JMIR Publications Blog

Transformative Agreements and the Systemic Risk of OA Consolidation

Transformative Agreements (TAs) have been widely lauded as a mechanism to transition subscription content toward Open Access (OA). On paper, these deals offer incremental solutions. However, a growing concern is whether this shift, driven largely by commercial giants, risks trading the core value of equity for administrative efficiency.

The Capture of Open Access and the "Indie Squeeze".

While TAs promote OA publication, they often operate as hybrid models that still retain most content behind a paywall. Critically, these agreements—which allow researchers both to access subscription content and publish OA—are typically only affordable to institutions or countries with significant funds. The negotiation process can be protracted, and it tends to lock researchers into publishing in journals based on institutional affordability rather than disciplinary fit.

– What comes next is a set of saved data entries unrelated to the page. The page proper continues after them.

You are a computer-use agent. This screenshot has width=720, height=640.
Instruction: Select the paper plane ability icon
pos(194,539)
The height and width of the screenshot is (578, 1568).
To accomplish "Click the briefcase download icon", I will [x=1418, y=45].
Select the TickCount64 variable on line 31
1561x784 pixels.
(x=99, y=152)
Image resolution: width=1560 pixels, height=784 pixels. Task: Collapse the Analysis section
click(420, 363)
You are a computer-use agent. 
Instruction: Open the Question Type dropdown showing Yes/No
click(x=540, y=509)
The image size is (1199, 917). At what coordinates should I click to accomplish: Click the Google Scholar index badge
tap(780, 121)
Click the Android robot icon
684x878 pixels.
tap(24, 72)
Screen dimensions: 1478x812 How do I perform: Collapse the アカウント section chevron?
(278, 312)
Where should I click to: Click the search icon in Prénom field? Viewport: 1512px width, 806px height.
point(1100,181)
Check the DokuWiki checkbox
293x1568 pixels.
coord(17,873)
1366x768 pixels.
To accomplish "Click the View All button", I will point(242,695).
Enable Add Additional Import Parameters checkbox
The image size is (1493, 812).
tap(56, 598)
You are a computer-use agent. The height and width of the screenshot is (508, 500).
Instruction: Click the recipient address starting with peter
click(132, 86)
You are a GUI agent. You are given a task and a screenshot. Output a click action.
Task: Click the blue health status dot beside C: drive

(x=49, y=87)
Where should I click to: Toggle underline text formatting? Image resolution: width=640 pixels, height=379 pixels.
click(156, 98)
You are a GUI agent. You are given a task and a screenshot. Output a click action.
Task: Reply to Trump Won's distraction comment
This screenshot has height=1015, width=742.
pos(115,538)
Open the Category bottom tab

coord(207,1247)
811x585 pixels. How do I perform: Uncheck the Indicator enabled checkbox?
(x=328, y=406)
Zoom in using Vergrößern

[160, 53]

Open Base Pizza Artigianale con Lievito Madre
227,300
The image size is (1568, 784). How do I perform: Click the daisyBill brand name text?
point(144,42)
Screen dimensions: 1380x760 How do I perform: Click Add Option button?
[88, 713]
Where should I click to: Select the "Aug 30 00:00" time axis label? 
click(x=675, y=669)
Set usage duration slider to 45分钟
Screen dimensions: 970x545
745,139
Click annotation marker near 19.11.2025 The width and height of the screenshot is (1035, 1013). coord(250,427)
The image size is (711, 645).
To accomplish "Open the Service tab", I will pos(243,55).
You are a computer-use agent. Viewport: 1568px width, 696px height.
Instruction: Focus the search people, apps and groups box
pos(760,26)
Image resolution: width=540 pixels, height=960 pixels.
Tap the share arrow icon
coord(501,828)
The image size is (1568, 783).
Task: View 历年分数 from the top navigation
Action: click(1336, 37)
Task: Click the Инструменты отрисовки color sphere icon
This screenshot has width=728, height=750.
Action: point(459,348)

This dynamic is systematically concentrating scholarly publishing power in the hands of the very commercial behemoths whose subscription monopolies originally necessitated the Open Access movement.

The critical consequence of this trend is known as the "Indie Squeeze." Organizations like society publishers, university presses, and independent, mission-driven OA pioneers created sustainable publishing models, championed researcher rights, and proved that OA could function effectively. Yet, as institutional OA budgets increasingly flow toward funding TAs with large commercial entities, independent publishers often find themselves outside the TA ecosystem, leading to declining submission rates.

The transition to Open Access, originally conceived to democratize knowledge and dismantle publisher monopolies, instead risks entrenching those monopolies under new economic models.

Strategic Necessity: Institutional Agreements Counteract Consolidation

The strategic necessity for maintaining a healthy and diverse scholarly ecosystem lies in utilizing Institutional Agreements (IAs) that specifically support small, independent publishers and advance science. Directing a portion of transformative funds toward independent OA models is essential to prevent the consolidation of OA publishing among a handful of commercial giants and to realize the diverse promise of open science.

Institutional agreements with independent presses accelerate scientific progress while strengthening the scholarly ecosystem because small, mission-driven publishers often specialize in emerging disciplines or underserved fields, providing critical innovative research that commercial organizations may overlook.

By supporting these institutional partnerships, libraries and consortia maintain crucial competitive pressure for quality, foster innovation in publishing models, and ensure that diverse voices shape scholarly communication.

Operationalizing Efficiency and Equity

For academic libraries grappling with the complexity of contemporary scholarly workflows, institutional agreements offer significant administrative relief. Traditional Article Processing Charge (APC) management involves labor-intensive tasks: verifying author eligibility, processing payment requests, tracking budgets, reconciling invoices, and generating usage reports. Institutional agreements reduce this complexity into streamlined workflows, allowing libraries to negotiate one time, enabling researchers to publish freely thereafter. Payment processing transforms into predictable annual agreements, eliminating budget uncertainty.

This simplification goes beyond mere convenience; it represents a systemic shift from rationing access to scholarly communication toward enabling it. When financial barriers are eliminated through IAs, early-career researchers lacking substantial grant funding gain equal access to OA publishing alongside their well-funded colleagues, effectively operationalizing equity. This broader access is crucial, particularly for researchers at institutions facing financial constraints in subscribing to various journals.

These agreements also generate clear, quantifiable outcomes, which is vital for securing continued institutional investment. Libraries can demonstrate value through concrete metrics, including the number of articles published OA, estimated APC savings, and increased institutional research visibility and impact due to the larger audience provided by Open Access. 

The Systemic Choice for University Libraries and Consortia

Independent publishers contribute critical elements to the scholarly communication ecosystem: disciplinary expertise, editorial independence, community governance, and a willingness to experiment with new publishing models.

As libraries and consortia negotiate future agreements, the key strategic question must extend beyond simple administrative efficiency and "good value." Instead, institutions must consider: “Does this agreement advance our vision for an equitable, diverse, sustainable scholarly communication ecosystem?”

The consequences of failing to utilize IAs to achieve strategic goals extend beyond the fate of individual publishers. A scholarly communication ecosystem dominated by a few large commercial players, even ones nominally transitioning to OA, concentrates power, reduces competition, and ultimately limits innovation.

The next step belongs to the library consortia and institutions. If the goal is truly diversity, innovation, and mission-driven publishing, then directing a portion of transformative funds toward independent OA models is not merely an alternative path—it is a strategic necessity for securing a more equitable and resilient scholarly ecosystem.